Procuro que el lápiz sufra de lo lindo cuando lo agarro. Quiero que se cerciore de que no tiene lugar adonde huir, salvo quizá el que dicte la mano del loco que lo blande. Digamos que estoy emprendiendo una marcha y un conjunto de bifurcaciones se abre ante mí, pero hasta que no lleve unos cuantos pasos sueltos no decidiré qué senda voy a tomar. A veces puede ser cuestión de puro capricho: unos días escogeré el camino del romántico (regreso al refulgiente y sereno hechizo del mar, donde los sueños se esconden tras un horizonte que despierta con su vestido de cinabrio, bermellón y anaranjado); otros, el del cuentacuentos (Eliodoro se despertó aquella mañana sabiendo que iba a morir, así que recogió el morral y se dispuso a recorrer las cien millas que, entre líneas de cocoteros y lagunas atestadas de caimanes, lo separaban de la ciudad de Cuyamano, donde le diría a José Norberto: "hermano, no me esperes para Nochevieja"), o el del pordiosero Henrymilleriano (Y de pronto la atroz implosión de una náusea que empieza bajo el costillar pero termina alcanzando la superficie, donde salpica la interminable marea de hombres y mujeres que encaran las vías del tren, como vacas y borregos esperando la señal del pastor. Me dan ganas de arrojarme desnudo sobre los raíles y gritar: ¿hay alguien mínimamente despierto entre vosotros, hatajo de inútiles?). Y si me pierdo, sé que al día siguiente tendré, gracias al cielo, al menos uno o dos caminos más para escoger.

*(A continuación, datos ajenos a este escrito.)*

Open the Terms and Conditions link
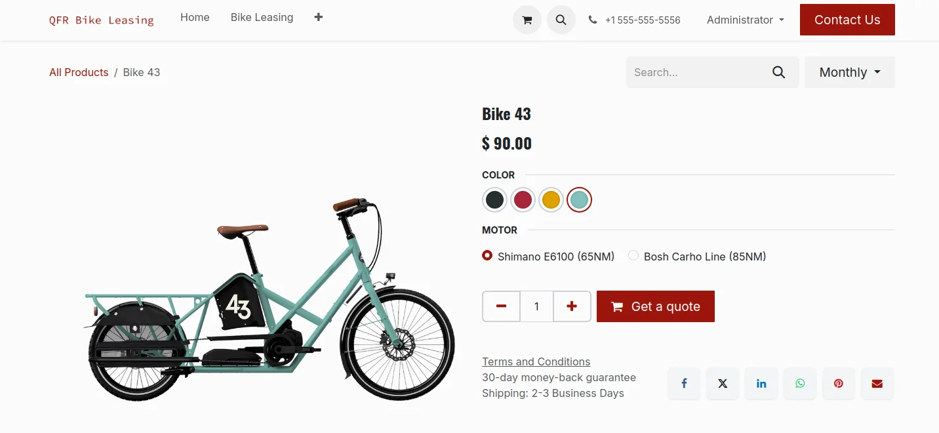This screenshot has height=433, width=939. point(536,361)
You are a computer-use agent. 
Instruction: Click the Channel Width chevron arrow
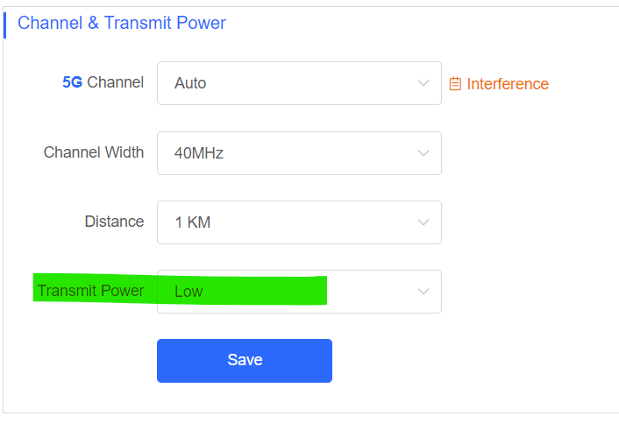pos(423,153)
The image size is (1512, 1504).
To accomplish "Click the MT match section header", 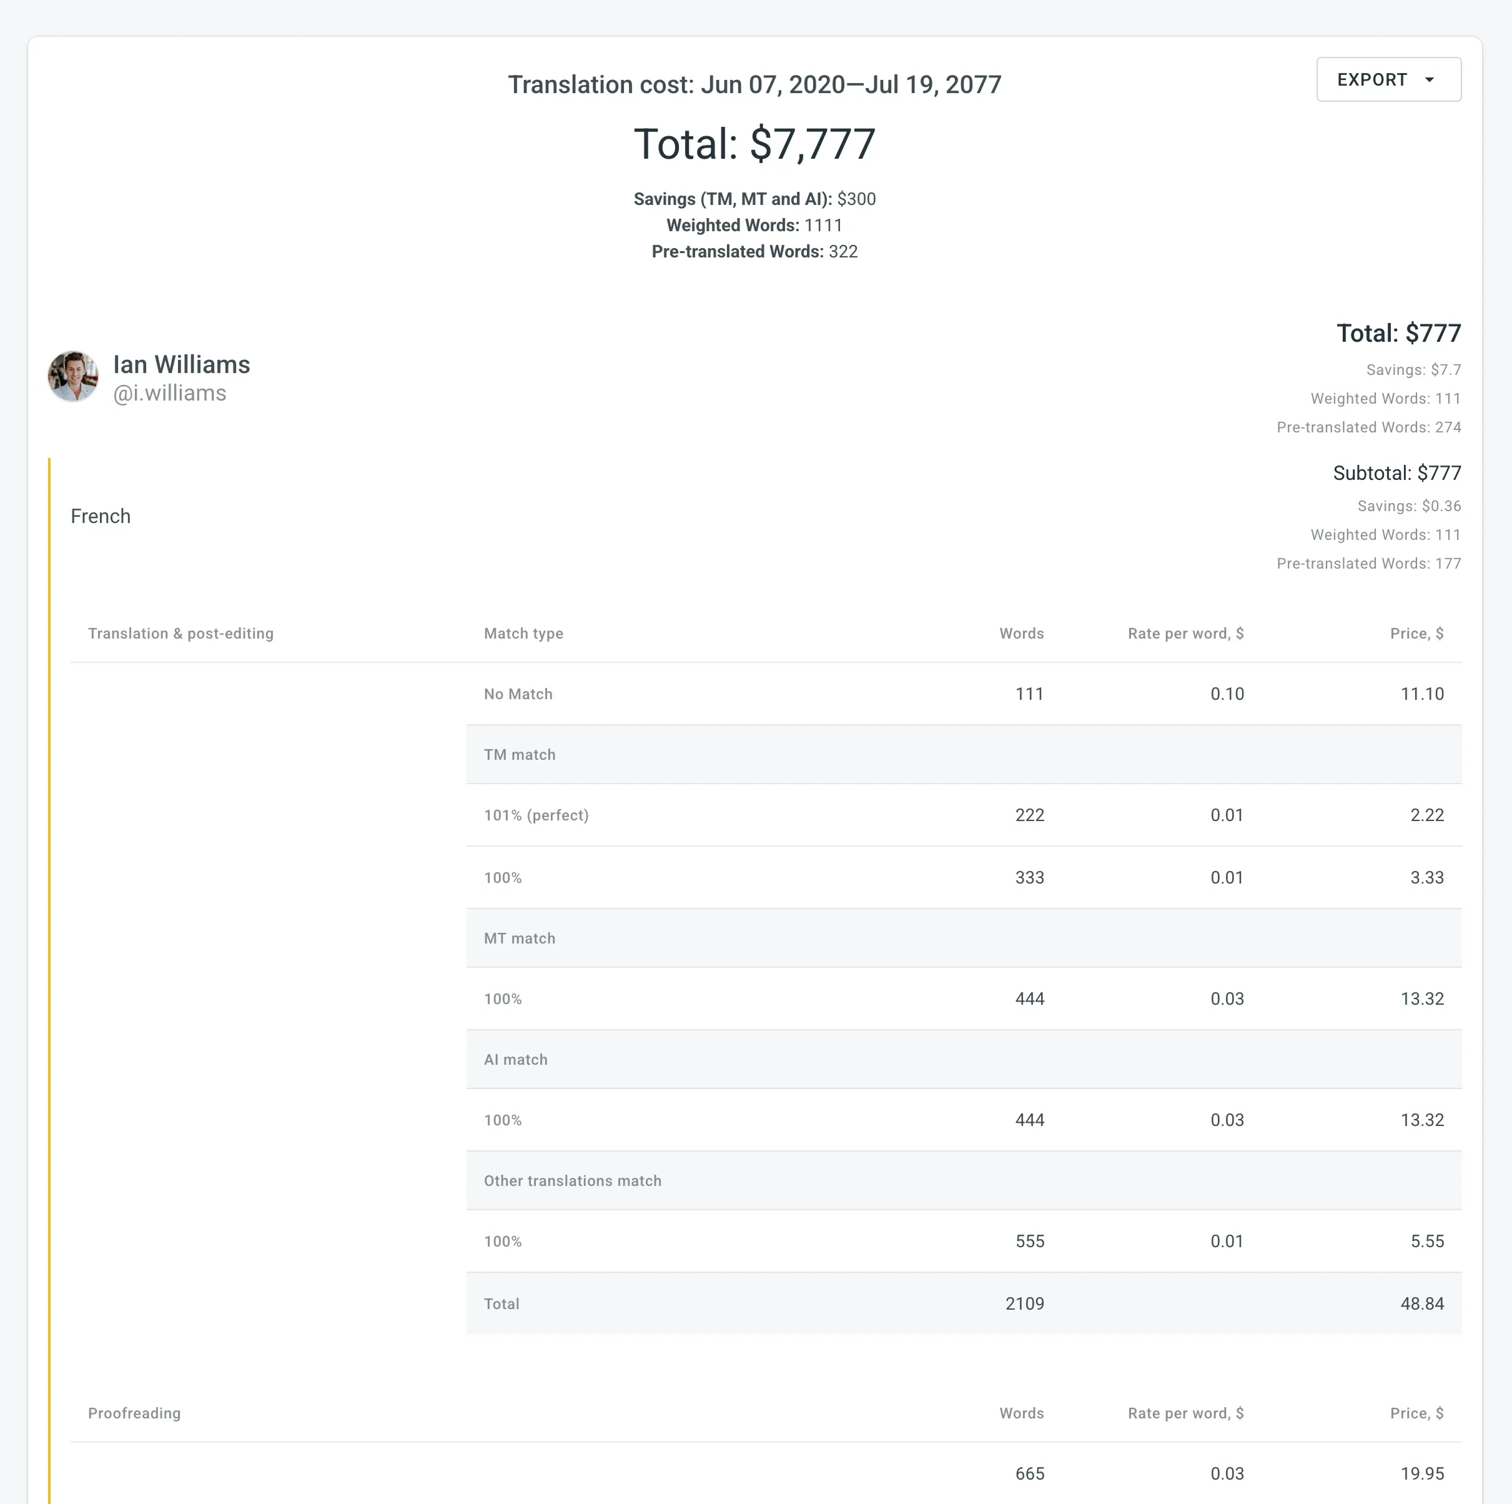I will pos(519,937).
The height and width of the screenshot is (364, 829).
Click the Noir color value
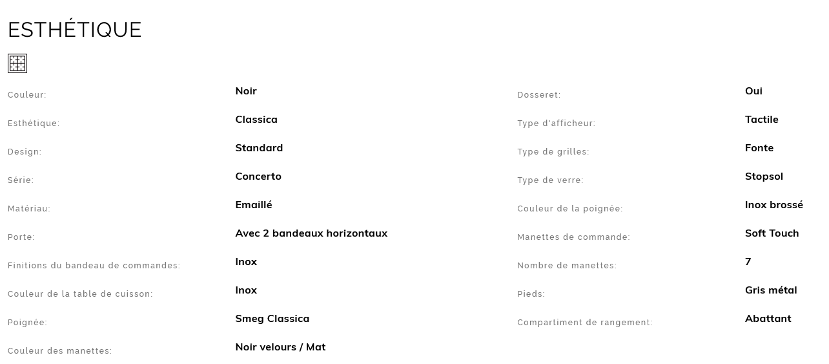click(x=246, y=91)
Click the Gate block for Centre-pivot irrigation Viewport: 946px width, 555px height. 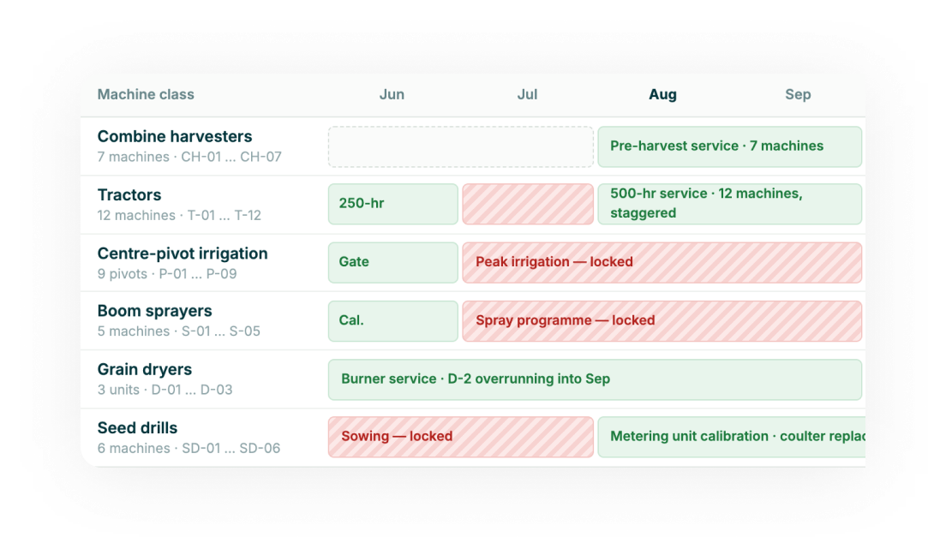[x=392, y=262]
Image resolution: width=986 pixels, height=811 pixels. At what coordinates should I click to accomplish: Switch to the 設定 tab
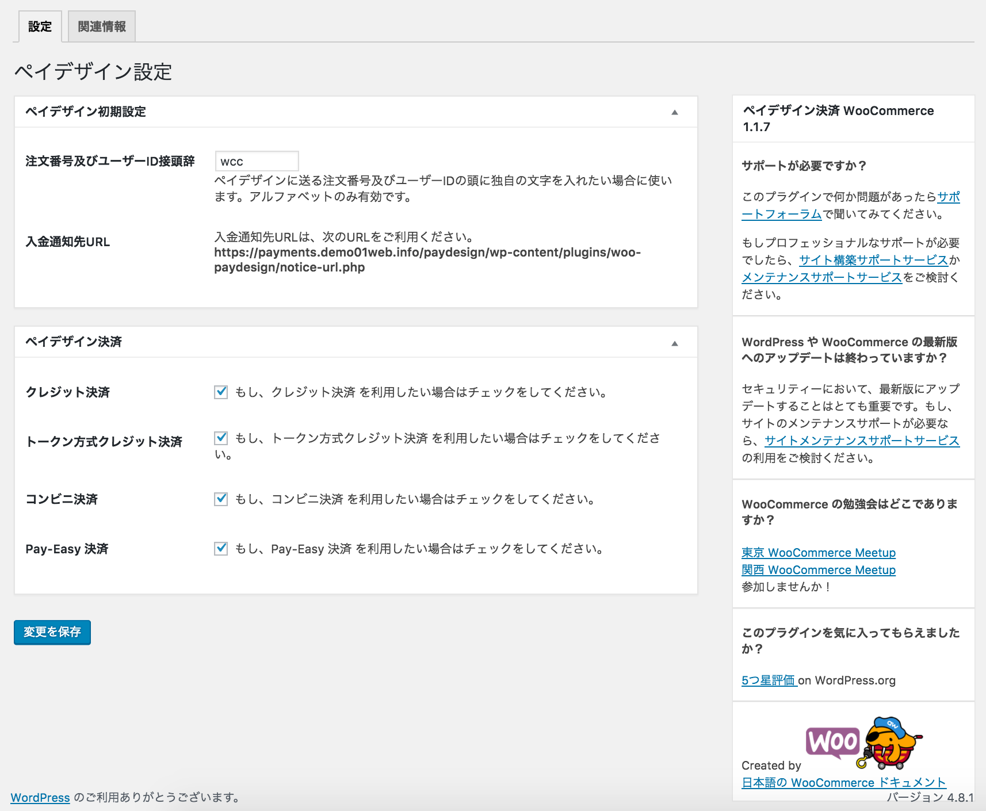pos(40,26)
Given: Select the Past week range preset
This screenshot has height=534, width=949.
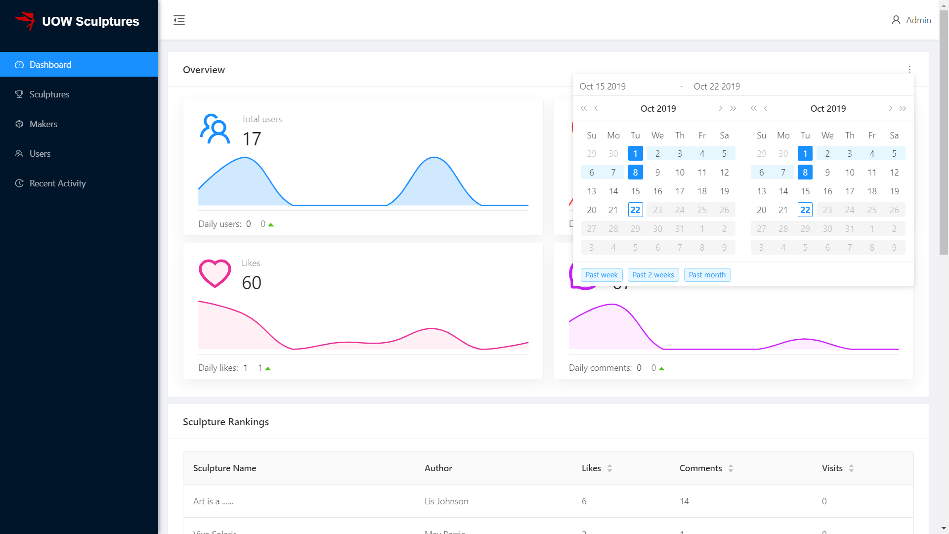Looking at the screenshot, I should click(602, 275).
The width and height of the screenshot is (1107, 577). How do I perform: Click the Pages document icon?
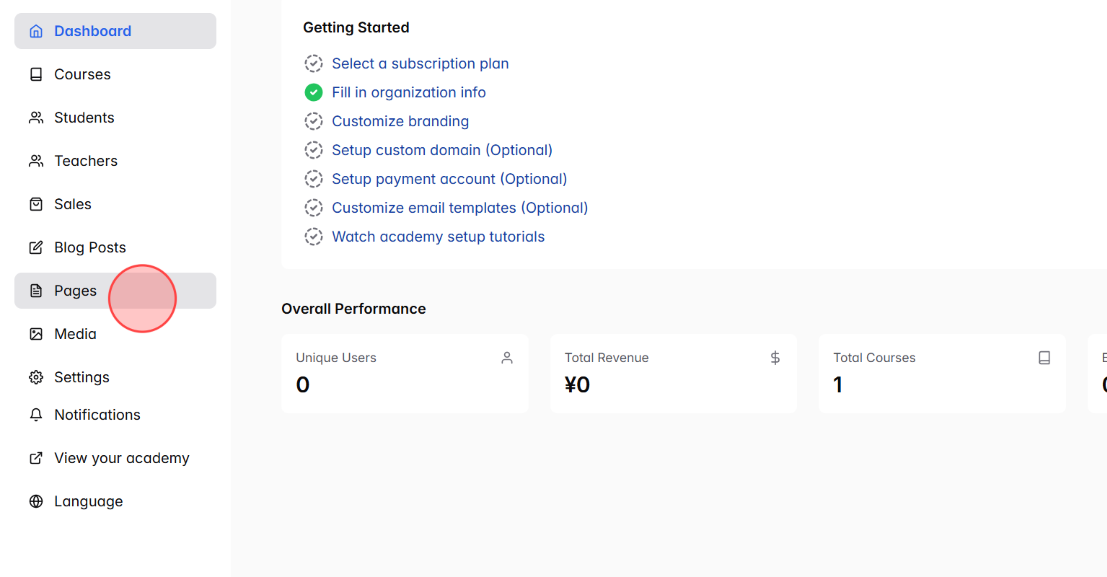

Debería pediros verdón por todas esas veces en las que me hago un tremendo lío con mi armario de disfraces, con lo que termina desfilando por la pasarela un texto que no sabe qué quiere, ni de dónde viene, ni hacia dónde va. Disculpad los excesos, las pretensiones, las torpezas, las trastadas literarias, las patadas a la inteligencia. Disculpad las incontables sartas de tonterías que he dejado a mi paso, así como las que aún están por venir. Pero os aseguro que uno se esfuerza con toda el alma que tiene para que, al menos de vez en cuando, algunas palabras- sólo algunas- rompan la barrera del sonido, de la distancia y de la sordera, hasta que a cientos de kilómetros de distancia alguien crea haberlas comprendido y, por ende, se sienta identificado con ese esperpéntico disfraz que ha ido mutando tras la pantalla a lo largo de ya más de dos años francamente largos.